Work required:
Return all of the records exactly.

Stored records:
--- START ---

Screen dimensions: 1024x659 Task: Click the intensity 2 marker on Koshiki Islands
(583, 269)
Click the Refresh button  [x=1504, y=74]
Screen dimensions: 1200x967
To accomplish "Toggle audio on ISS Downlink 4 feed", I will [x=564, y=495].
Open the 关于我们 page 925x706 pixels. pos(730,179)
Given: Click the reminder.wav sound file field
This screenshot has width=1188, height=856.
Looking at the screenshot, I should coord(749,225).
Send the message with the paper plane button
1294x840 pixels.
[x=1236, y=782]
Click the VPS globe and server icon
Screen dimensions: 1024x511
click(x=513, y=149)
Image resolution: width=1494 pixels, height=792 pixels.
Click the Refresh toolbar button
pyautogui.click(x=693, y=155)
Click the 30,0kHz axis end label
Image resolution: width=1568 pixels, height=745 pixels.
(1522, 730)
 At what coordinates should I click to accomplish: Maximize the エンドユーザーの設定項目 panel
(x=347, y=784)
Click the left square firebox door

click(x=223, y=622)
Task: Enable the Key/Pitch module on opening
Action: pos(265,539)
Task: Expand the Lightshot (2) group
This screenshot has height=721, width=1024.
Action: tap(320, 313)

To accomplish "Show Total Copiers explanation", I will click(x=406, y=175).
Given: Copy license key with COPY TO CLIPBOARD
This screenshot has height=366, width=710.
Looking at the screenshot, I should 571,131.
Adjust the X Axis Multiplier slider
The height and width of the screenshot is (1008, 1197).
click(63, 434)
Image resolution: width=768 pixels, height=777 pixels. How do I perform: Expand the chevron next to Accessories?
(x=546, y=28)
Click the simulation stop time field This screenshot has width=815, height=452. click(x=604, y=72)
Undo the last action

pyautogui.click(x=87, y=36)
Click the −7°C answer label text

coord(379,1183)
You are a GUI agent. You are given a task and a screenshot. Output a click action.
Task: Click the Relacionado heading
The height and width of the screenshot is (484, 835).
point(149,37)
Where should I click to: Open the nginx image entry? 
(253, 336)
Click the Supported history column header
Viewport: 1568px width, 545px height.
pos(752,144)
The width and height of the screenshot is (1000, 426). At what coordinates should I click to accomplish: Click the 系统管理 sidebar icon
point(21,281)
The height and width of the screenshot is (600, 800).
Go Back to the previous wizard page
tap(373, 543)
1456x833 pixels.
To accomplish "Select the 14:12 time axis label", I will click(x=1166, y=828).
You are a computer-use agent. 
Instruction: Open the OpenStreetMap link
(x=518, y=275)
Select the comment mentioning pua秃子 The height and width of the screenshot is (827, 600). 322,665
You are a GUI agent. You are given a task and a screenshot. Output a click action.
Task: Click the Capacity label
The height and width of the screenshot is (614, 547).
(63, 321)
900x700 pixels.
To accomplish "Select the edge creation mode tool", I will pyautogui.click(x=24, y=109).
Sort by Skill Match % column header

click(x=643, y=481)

--- END ---

Solution:
Screen dimensions: 1024x659 Task: Click the intensity 2 marker on Koshiki Islands
(583, 269)
Click the Refresh button  [x=1504, y=74]
Screen dimensions: 1200x967
To accomplish "Toggle audio on ISS Downlink 4 feed", I will [x=564, y=495].
Open the 关于我们 page 925x706 pixels. pos(730,179)
Given: Click the reminder.wav sound file field
This screenshot has width=1188, height=856.
Looking at the screenshot, I should coord(749,225).
Send the message with the paper plane button
1294x840 pixels.
[x=1236, y=782]
Click the VPS globe and server icon
Screen dimensions: 1024x511
click(x=513, y=149)
Image resolution: width=1494 pixels, height=792 pixels.
Click the Refresh toolbar button
pyautogui.click(x=693, y=155)
Click the 30,0kHz axis end label
Image resolution: width=1568 pixels, height=745 pixels.
(1522, 730)
 At what coordinates should I click to accomplish: Maximize the エンドユーザーの設定項目 panel
(x=347, y=784)
Click the left square firebox door

click(x=223, y=622)
Task: Enable the Key/Pitch module on opening
Action: pos(265,539)
Task: Expand the Lightshot (2) group
This screenshot has height=721, width=1024.
Action: tap(320, 313)

To accomplish "Show Total Copiers explanation", I will click(x=406, y=175).
Given: Copy license key with COPY TO CLIPBOARD
This screenshot has height=366, width=710.
Looking at the screenshot, I should 571,131.
Adjust the X Axis Multiplier slider
The height and width of the screenshot is (1008, 1197).
click(63, 434)
Image resolution: width=768 pixels, height=777 pixels. How do I perform: Expand the chevron next to Accessories?
(x=546, y=28)
Click the simulation stop time field This screenshot has width=815, height=452. click(x=604, y=72)
Undo the last action

pyautogui.click(x=87, y=36)
Click the −7°C answer label text

coord(379,1183)
You are a GUI agent. You are given a task and a screenshot. Output a click action.
Task: Click the Relacionado heading
The height and width of the screenshot is (484, 835).
point(149,37)
Where should I click to: Open the nginx image entry? 
(253, 336)
Click the Supported history column header
Viewport: 1568px width, 545px height.
pos(752,144)
The width and height of the screenshot is (1000, 426). At what coordinates should I click to accomplish: Click the 系统管理 sidebar icon
point(21,281)
The height and width of the screenshot is (600, 800).
Go Back to the previous wizard page
tap(373, 543)
1456x833 pixels.
To accomplish "Select the 14:12 time axis label", I will click(x=1166, y=828).
You are a computer-use agent. 
Instruction: Open the OpenStreetMap link
(x=518, y=275)
Select the comment mentioning pua秃子 The height and width of the screenshot is (827, 600). 322,665
You are a GUI agent. You are given a task and a screenshot. Output a click action.
Task: Click the Capacity label
The height and width of the screenshot is (614, 547).
(63, 321)
900x700 pixels.
To accomplish "Select the edge creation mode tool", I will pyautogui.click(x=24, y=109).
Sort by Skill Match % column header

click(x=643, y=481)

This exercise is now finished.